Non era la prima volta. Anzi, quella appena vissuta è stata la quinta rimpatriata del gruppo. Eppure, come raccontano gli stessi protagonisti, ogni incontro conserva il sapore della prima emozione: quella di rivedersi, riconoscersi, ritrovare in pochi minuti la complicità degli anni di scuola.
Qualche ruga in più, qualche capello bianco, vite diverse e percorsi personali ormai lontani dai banchi. Ma basta sedersi attorno a un tavolo, scambiarsi uno sguardo e lasciarsi andare a una risata perché il tempo sembri davvero fermarsi.
Gli anni del Magistrale
Gli anni del Magistrale sono rimasti nel cuore di tutti loro. Anni belli, intensi, vissuti dentro una classe che ancora oggi viene ricordata come speciale.

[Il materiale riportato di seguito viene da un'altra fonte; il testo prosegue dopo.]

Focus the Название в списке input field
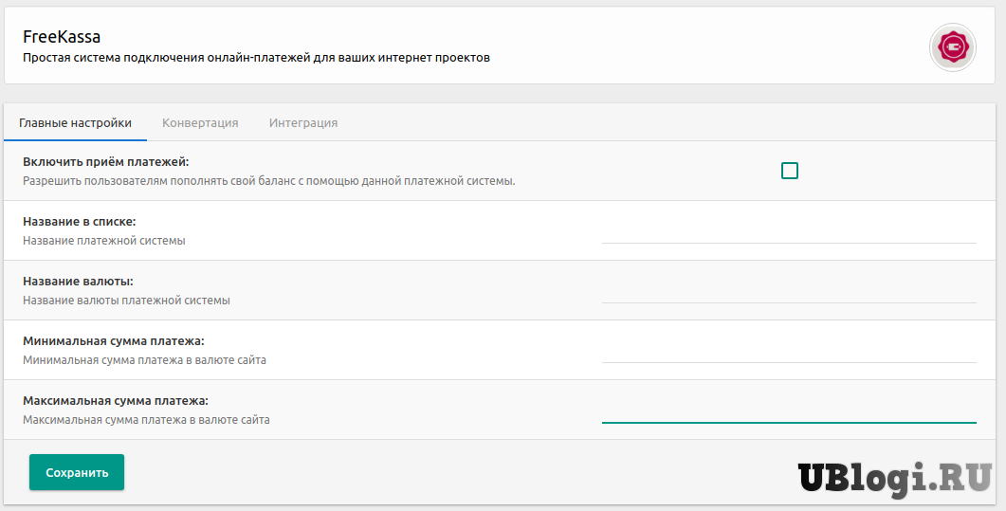The width and height of the screenshot is (1006, 511). coord(788,231)
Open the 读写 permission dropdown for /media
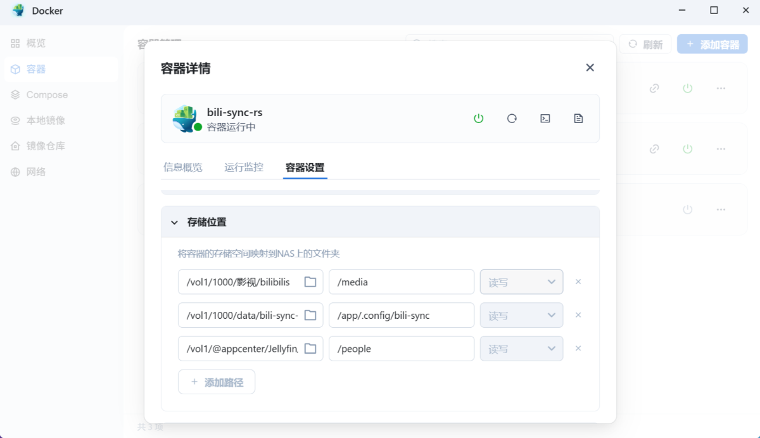Image resolution: width=760 pixels, height=438 pixels. 521,281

A renderla tale non erano soltanto le lezioni, i compiti o le interrogazioni. Era soprattutto quel modo naturale di stare insieme, fatto di empatia, complicità, scherzi e una sinergia che, con il passare del tempo, non si è mai spenta.

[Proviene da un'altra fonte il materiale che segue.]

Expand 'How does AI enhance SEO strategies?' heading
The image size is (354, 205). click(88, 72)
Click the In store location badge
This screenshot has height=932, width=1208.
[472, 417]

Ogni rimpatriata diventa così un piccolo viaggio indietro. Tornano alla mente le giornate trascorse tra i banchi, gli scherzi ai professori, il timore delle interrogazioni, le risate improvvise, le marachelle e anche quella voglia di studiare che, a dire il vero, non sempre era irresistibile.
Sono ricordi semplici, ma proprio per questo preziosi. Frammenti di un’età che resta dentro, anche quando la vita prende strade diverse.
La quinta rimpatriata
La serata del 4 agosto ha confermato ancora una volta la forza del gruppo.

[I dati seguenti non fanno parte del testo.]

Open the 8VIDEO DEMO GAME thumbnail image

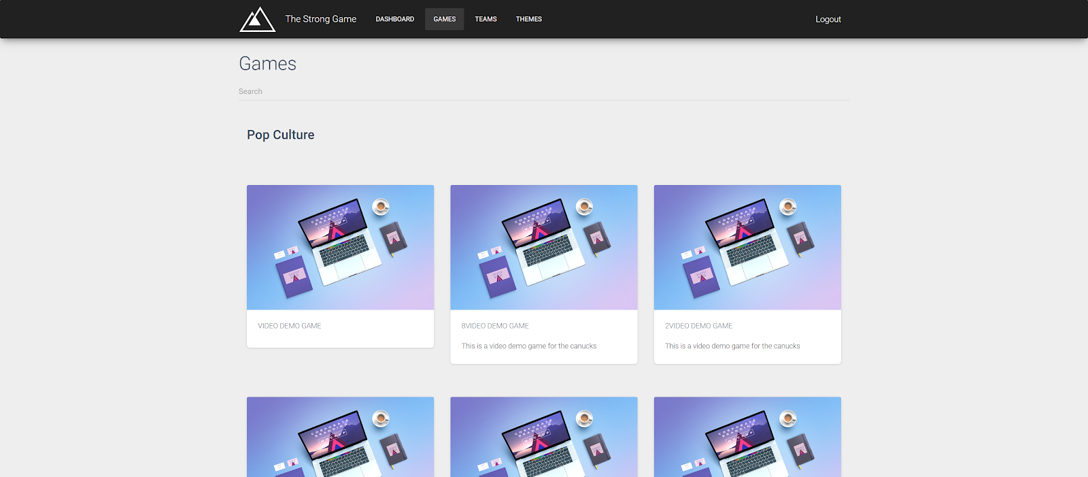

Gli ex compagni si sono ritrovati a cena, tra sorrisi, racconti e fotografie, condividendo il piacere di esserci ancora. Non è scontato, dopo tanti anni, riuscire a mantenere vivo un legame nato sui banchi di scuola.
Eppure per la classe dell’80 sembra quasi naturale. Ogni incontro riaccende la stessa energia di un tempo: la voglia di scherzare, prendersi in giro, ricordare episodi rimasti impressi nella memoria e sentirsi, almeno per una sera, di nuovo ragazzi.
La nostalgia c’è, naturalmente. Ma non è una nostalgia triste. È piuttosto quella dolce consapevolezza di avere condiviso un pezzo importante della propria vita con persone che ancora oggi occupano un posto speciale.
Un legame che non si è perso
Il valore di queste rimpatriate sta proprio nella continuità.
Gli anni passano, le famiglie crescono, il lavoro cambia, la vita porta ognuno altrove. Ma quando un legame è vero, basta poco per ritrovarlo intatto.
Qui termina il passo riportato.